- **Problem statement**: Please continue the mailing-list post on libertarianism and taxation, starting right after its last sentence.

- **Extract**:
= = = =

[ExI] Is there a potential libertarianism / democracy tension?
David Lubkin
lubkin at unreasonable.com
Tue Sep 27 14:56:22 UTC 2011
Amon Zero wrote:
>What I'm curious about, is why (or indeed if) it is ok for
>libertarians to advocate taxation to support "Night Watchman" State
>functions (army, police, courts), but other arguably essential
>functions such as healthcare are beyond the pale?
>
>The two answers I'm familiar with are that (A) no taxation is ok at
>all, army etc should also be private, and (B) army/police/courts are
>essential or can be privatized, whereas (e.g.) healthcare is not or cannot.
>
>Since we're highly unlikely to argue one another around to each
>other's point of view I won't be tempted to deconstruct your
>arguments (assuming i could!), but I am genuinely curious what
>principle draws a line between armies and hospitals. I could
>understand the line being drawn there by some libertarians and not
>others, but I have been given the impression that this is tantamount
>to a definition of libertarianism; that tax for armies/police/courts
>is ok but nothing else is. Would you agree?
The philosophical approach is that the only libertarian principle is
non-initiation of force or fraud and the only legitimate government
function is enforcing that principle. Thus armies, police, courts,
not hospitals.

= = = =

- **Provided records**:

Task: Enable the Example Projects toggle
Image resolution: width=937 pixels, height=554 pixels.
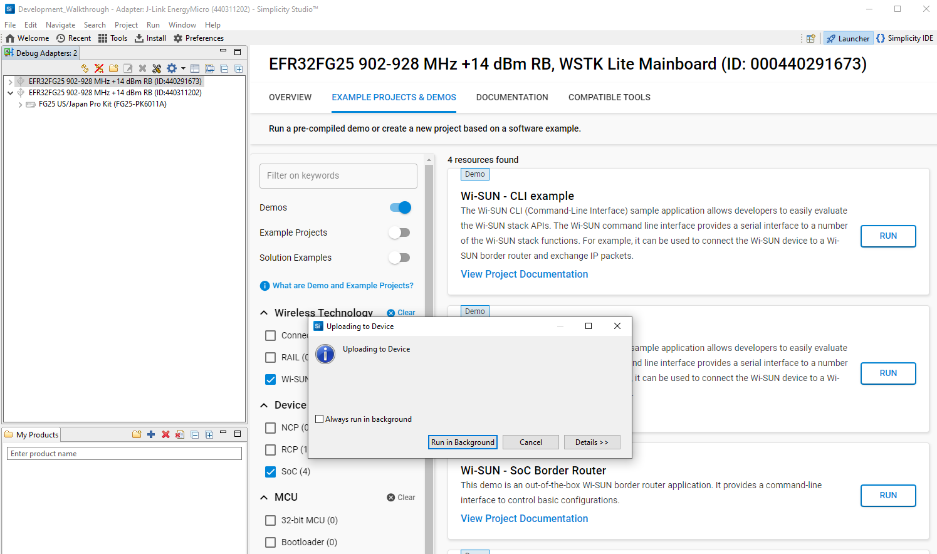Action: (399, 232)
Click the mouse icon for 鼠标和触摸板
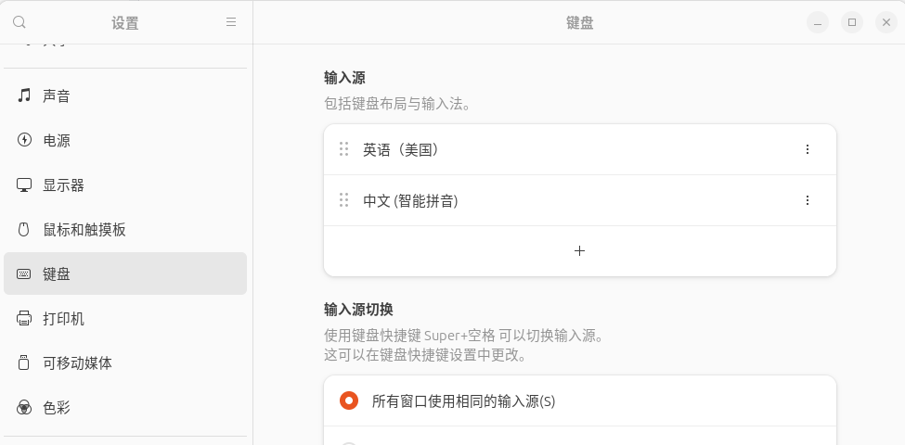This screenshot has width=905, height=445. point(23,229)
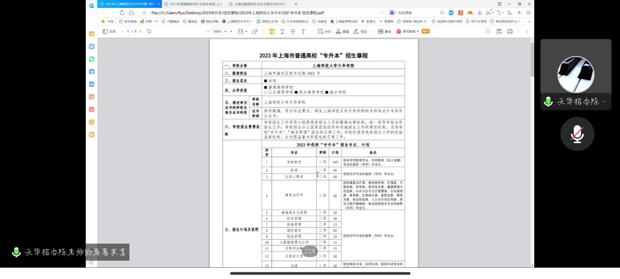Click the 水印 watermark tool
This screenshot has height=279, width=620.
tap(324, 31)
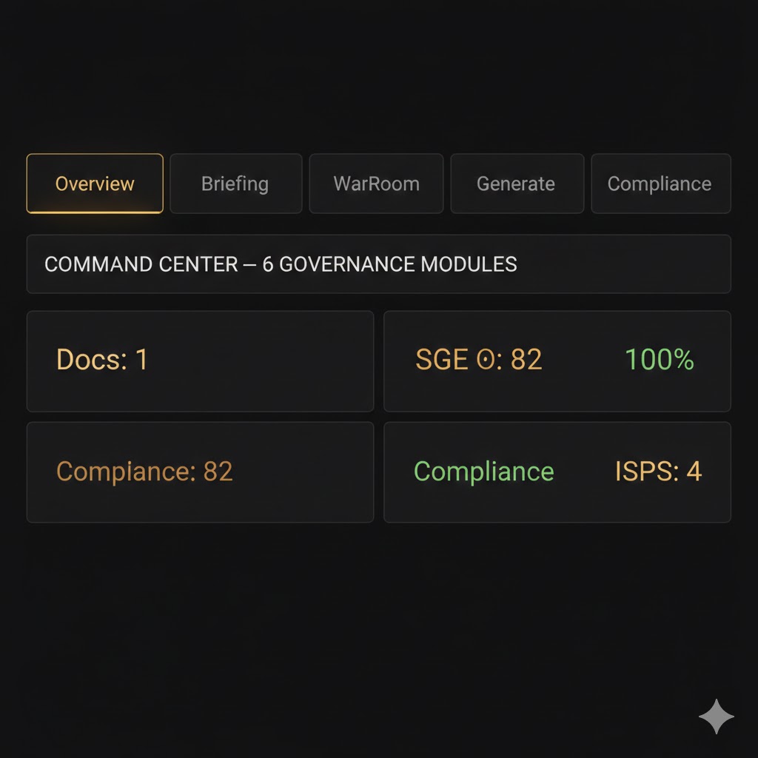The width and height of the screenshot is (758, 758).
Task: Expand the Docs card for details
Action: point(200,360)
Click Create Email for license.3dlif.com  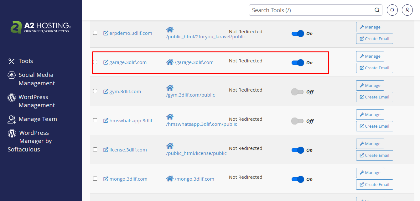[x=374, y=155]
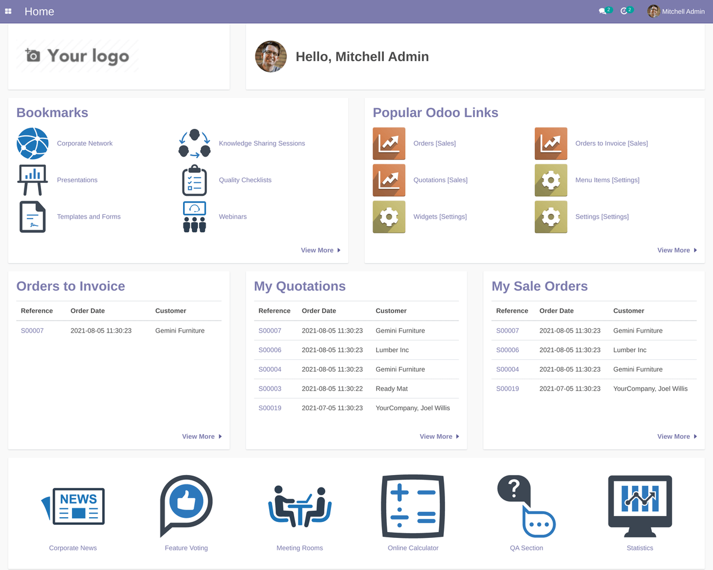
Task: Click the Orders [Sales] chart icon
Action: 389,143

= = = =

- **Answer**:
The pragmatic approach is asking whether a completely private
version of this function can work. I see minarchists as agnostic
on AnCap -- open to the idea but not convinced. They are
swayable by argument and evidence.
One important aspect of "armies" is what do you do with them.
I take defense of others to be a legitimate use of force, as a
delegated self-defense. Hence, police and armies. If my neighbor
is putting his wife into a wood chipper, I think I can reasonably
conclude that this isn't consensual and take action on her behalf.
If Saddam is doing the same thing, which he did, there is a fair
question -- and subsequent divide among libertarians -- of what
to do about it.
Some libertarians will argue that military has a legitimate role
only in *defending* and only in defending *us*. Others see a short-
or long-term threat to the nation that warrants action. Others make
a defense of others argument.
But uniting all three is (I think) no objection to a domestic group
voluntarily forming their own army and deploying it overseas for
defense of others missions.
-- David.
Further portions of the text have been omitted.